_ATTIVITÀ DA SVOLGERE_
a: Ricopia dal testo sui licenziamenti di Roma e Napoli il passo che comincia con le parole "Improvvisamente l’azienda ha" e si chiude dopo "intese non rispettate.".
b: Secondo il testo sui licenziamenti di Roma e Napoli, quanti licenziamenti ha deciso Almanova Contact?

====== BLOCCO DI TESTO

Non nasconde la sorpresa e la contrarietà per quanto accaduto, Teresa Bellanova. Quei 2.511 licenziamenti decisi da Almanova Contact peri lavoratori di Roma e Napoli arrivano con il peso di un macigno in una vertenza che il viceministro allo Sviluppo economico ha seguito passo dopo passo negli ultimi mesi. “A fine maggio racconta abbiamo sottoscritto un’intesa che richiede tempo per andare a regime, tant’è che abbiamo attivato un tavolo di monitoraggio per verificarne gli effetti. Abbiamo messo in campo sei mesi di contratto di solidarietà e un ulteriore anno di cig a tutela del reddito e dell’occupazione, proprio per avere il tempo necessario perché l’accordo esplichi i suoi effetti. Abbiamo lavorato sull’inasprimento delle sanzioni per chi delocalizza, norma inserita in un emendamento al ddl Concorrenza all’esame dell’Aula del Senato, così come sulla eliminazione del massimo ribasso e l’attivazione della clausola sociale”.

 

Improvvisamente l’azienda ha scoperto che i conti non tornano…
“Nessuno nega i problemi dell’azienda, ma a tali problemi si risponde con un progetto che abbia delle prospettive, i cui elementi fondamentali sono quelli delineati nei punti dell’accordo del 31 maggio”.

 

In più c’è anche il tentativo di scaricare le responsabilità per delle intese non rispettate.
“Un accordo è sempre un compromesso tra posizioni ed esigenze diverse. Il fatto di non aver raggiunto un’intesa sulle questioni organizzative è un tema che deve essere affrontato dalle parti, tant’è che già avevamo riconvocato il tavolo di monitoraggio. Ma credo che non sia motivo sufficiente per una soluzione così drastica. L’auspicio è che ora ognuno faccia la propria parte e si assuma le proprie responsabilità”.

============
====== MATERIALE MOSTRATO

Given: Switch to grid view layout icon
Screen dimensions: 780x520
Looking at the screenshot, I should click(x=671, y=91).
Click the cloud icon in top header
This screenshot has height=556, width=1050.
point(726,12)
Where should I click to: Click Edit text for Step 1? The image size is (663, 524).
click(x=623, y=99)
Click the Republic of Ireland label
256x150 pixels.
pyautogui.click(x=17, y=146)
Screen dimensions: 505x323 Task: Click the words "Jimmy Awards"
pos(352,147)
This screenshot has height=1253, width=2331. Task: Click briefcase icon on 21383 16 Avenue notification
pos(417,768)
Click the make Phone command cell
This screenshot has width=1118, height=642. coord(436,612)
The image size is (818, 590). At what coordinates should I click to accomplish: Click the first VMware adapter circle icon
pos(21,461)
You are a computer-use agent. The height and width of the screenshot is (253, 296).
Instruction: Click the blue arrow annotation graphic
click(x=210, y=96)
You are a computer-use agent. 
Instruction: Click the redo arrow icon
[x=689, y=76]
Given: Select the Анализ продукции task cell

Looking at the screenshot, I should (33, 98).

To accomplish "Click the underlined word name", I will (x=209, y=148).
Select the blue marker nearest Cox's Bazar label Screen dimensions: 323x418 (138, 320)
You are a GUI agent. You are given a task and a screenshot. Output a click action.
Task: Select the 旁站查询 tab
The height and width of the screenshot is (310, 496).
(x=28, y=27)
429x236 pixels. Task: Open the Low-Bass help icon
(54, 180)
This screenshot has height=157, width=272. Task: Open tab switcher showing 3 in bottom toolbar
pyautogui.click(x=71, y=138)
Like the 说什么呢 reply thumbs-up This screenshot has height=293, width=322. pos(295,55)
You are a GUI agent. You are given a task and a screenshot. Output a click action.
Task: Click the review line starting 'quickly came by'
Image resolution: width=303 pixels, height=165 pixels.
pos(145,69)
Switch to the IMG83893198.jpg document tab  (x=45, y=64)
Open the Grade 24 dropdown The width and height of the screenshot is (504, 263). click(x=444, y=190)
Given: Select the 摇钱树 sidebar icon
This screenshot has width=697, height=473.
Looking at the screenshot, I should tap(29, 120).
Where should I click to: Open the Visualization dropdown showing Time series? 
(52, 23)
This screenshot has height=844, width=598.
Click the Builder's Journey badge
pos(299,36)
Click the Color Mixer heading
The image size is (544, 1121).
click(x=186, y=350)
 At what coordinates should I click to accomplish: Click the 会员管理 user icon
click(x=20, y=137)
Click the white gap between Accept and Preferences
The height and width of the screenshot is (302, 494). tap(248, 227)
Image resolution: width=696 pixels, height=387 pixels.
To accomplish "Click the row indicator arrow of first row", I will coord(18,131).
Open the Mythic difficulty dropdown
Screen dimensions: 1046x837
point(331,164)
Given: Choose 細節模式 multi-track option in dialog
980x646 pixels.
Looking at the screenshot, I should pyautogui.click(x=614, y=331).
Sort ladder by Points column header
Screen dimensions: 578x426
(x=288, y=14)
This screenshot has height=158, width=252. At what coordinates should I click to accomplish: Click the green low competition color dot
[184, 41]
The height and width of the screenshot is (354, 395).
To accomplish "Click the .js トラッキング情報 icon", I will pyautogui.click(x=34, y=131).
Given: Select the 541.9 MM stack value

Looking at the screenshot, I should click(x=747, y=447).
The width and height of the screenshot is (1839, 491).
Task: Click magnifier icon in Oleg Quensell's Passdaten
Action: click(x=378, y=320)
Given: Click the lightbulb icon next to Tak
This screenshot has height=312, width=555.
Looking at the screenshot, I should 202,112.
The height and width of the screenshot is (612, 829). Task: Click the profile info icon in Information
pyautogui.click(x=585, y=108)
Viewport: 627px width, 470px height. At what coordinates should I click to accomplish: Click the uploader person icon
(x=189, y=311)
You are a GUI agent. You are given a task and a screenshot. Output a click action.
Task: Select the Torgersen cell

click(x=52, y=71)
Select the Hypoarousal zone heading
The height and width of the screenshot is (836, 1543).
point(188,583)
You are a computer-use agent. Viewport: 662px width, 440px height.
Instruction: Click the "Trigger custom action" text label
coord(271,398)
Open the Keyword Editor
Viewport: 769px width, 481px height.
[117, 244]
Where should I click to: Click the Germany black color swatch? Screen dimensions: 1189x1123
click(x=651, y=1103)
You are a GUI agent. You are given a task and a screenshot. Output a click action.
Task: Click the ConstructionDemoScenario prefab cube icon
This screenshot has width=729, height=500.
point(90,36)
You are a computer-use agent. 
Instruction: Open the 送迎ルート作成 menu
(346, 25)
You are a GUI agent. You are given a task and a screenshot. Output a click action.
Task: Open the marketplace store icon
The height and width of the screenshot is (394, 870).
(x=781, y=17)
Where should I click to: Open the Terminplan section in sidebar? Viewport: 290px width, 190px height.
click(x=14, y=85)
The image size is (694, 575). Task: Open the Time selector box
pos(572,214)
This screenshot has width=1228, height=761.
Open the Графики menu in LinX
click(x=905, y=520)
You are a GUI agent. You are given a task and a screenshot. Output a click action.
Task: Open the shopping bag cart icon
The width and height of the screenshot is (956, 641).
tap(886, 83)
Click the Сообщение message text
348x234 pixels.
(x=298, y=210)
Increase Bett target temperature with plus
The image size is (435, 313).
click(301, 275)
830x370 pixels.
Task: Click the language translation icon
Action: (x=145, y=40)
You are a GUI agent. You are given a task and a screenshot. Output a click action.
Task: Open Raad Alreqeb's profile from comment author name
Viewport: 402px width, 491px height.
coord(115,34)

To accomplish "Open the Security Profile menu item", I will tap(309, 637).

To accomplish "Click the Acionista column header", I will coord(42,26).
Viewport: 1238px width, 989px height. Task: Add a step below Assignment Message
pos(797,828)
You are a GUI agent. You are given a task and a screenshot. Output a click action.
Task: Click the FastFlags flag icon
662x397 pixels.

============

_RISPOSTE AGLI ESERCIZI_
a:
Improvvisamente l’azienda ha scoperto che i conti non tornano…
“Nessuno nega i problemi dell’azienda, ma a tali problemi si risponde con un progetto che abbia delle prospettive, i cui elementi fondamentali sono quelli delineati nei punti dell’accordo del 31 maggio”.

 

In più c’è anche il tentativo di scaricare le responsabilità per delle intese non rispettate.

b: 2.511 licenziamenti.